BÖLÜM 6 •Her şey Aramızda•

74.1K 1.3K 450
                                    

Ruhumda dolanan bir kelebek var. Bedenimde bu zamana kadar yakınlığın aksine oldukça yakın ve bir o kadar da güzel. Her kanat çırpışında hoş bir melodi gibi muazzamlığı bedenimi sarıyor. Garip hissettiriyor ama bir o kadar da güzel.
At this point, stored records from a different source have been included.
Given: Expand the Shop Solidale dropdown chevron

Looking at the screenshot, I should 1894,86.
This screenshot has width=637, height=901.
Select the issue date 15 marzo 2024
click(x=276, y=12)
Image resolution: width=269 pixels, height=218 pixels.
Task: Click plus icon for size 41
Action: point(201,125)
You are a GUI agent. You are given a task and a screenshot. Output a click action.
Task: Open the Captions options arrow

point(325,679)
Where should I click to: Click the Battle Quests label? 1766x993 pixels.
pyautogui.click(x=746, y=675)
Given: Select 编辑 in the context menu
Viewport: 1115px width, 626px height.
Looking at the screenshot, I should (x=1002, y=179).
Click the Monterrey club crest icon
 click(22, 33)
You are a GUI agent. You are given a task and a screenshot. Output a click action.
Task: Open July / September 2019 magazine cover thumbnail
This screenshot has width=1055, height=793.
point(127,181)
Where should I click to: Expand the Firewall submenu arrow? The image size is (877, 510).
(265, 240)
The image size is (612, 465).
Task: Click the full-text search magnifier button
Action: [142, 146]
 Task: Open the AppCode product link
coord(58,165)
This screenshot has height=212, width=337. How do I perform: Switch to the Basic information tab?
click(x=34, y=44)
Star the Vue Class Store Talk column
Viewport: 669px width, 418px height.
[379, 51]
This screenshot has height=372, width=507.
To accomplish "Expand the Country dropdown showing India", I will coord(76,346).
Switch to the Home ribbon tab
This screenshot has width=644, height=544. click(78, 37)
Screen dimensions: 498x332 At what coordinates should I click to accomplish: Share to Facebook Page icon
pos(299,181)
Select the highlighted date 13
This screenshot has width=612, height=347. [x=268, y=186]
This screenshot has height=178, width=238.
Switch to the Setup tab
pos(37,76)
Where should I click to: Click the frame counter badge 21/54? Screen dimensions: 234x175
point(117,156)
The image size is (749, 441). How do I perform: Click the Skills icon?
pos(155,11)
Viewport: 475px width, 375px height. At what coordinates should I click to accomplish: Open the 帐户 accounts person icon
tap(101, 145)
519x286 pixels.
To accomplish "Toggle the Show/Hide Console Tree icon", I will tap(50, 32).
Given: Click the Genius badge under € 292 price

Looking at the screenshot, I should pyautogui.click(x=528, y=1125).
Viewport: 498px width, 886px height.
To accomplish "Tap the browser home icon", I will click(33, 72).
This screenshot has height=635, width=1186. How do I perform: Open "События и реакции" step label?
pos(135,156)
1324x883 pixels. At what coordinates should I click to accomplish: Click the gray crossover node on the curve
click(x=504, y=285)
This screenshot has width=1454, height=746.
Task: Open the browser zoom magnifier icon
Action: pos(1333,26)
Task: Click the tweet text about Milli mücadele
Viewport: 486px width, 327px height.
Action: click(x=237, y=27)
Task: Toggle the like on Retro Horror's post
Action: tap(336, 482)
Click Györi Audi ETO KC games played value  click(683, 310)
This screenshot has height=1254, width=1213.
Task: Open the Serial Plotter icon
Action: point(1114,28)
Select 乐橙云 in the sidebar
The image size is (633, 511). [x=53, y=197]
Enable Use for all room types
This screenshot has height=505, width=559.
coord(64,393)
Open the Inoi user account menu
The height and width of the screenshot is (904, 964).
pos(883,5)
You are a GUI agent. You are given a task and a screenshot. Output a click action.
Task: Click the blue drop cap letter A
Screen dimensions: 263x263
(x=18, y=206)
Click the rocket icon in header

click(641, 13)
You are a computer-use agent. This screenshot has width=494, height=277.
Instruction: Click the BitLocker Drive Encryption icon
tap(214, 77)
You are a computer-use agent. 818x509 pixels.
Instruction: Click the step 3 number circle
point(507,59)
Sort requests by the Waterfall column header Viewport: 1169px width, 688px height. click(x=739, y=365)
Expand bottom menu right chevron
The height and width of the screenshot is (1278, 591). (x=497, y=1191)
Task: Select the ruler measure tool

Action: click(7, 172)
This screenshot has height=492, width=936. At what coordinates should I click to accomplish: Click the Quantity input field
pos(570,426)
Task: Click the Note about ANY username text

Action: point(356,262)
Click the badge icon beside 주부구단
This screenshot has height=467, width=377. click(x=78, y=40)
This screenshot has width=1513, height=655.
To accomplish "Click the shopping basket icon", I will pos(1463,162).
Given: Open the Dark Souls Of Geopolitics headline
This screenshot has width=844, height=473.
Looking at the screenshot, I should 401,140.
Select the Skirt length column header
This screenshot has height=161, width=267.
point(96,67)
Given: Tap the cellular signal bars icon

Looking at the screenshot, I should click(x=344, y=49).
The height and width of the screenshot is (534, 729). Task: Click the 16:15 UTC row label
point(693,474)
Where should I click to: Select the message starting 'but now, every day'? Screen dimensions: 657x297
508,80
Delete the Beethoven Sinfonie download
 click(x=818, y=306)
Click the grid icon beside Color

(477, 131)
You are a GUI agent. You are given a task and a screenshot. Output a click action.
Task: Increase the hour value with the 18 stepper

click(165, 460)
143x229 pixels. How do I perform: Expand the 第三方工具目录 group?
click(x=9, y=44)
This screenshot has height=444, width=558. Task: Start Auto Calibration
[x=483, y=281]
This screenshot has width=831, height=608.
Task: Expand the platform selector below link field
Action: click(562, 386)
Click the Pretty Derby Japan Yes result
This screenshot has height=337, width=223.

Soğuk suyla birlikte tekrardan vücudum titrerken tüm olayları unutmak istedim. Bu gece olanlar benim normal-sıkıcı hayatım için fazlaydı. Victor gelmeseydi eğer az kalsın o adam bana... Gerisini düşünmek bile istemiyordum. Gözyaşlarım kendiliğinden süzülürken soğuk suya karışıp kayboluyordu.

Victor kolumdan tutup sürüklercesine beni oradan çıkartmış arabasına bindirmişti. Gaza basıp tekerlekler yolda çığlık atarken kaçla gittiğine bakmadım, umurumda da değildi zaten. Kucağımda duran ellerimi bacaklarımın arasına aldım ve başımı pencere tarafa çevirdim. Ne diyeceğimi bilmiyordum.Yol boyunca sustum,o da sustu. Ne o konuştu, ne de ben. Nereye gittiğimizi bile bilmiyordum ama beni evime götürmediği kesindi.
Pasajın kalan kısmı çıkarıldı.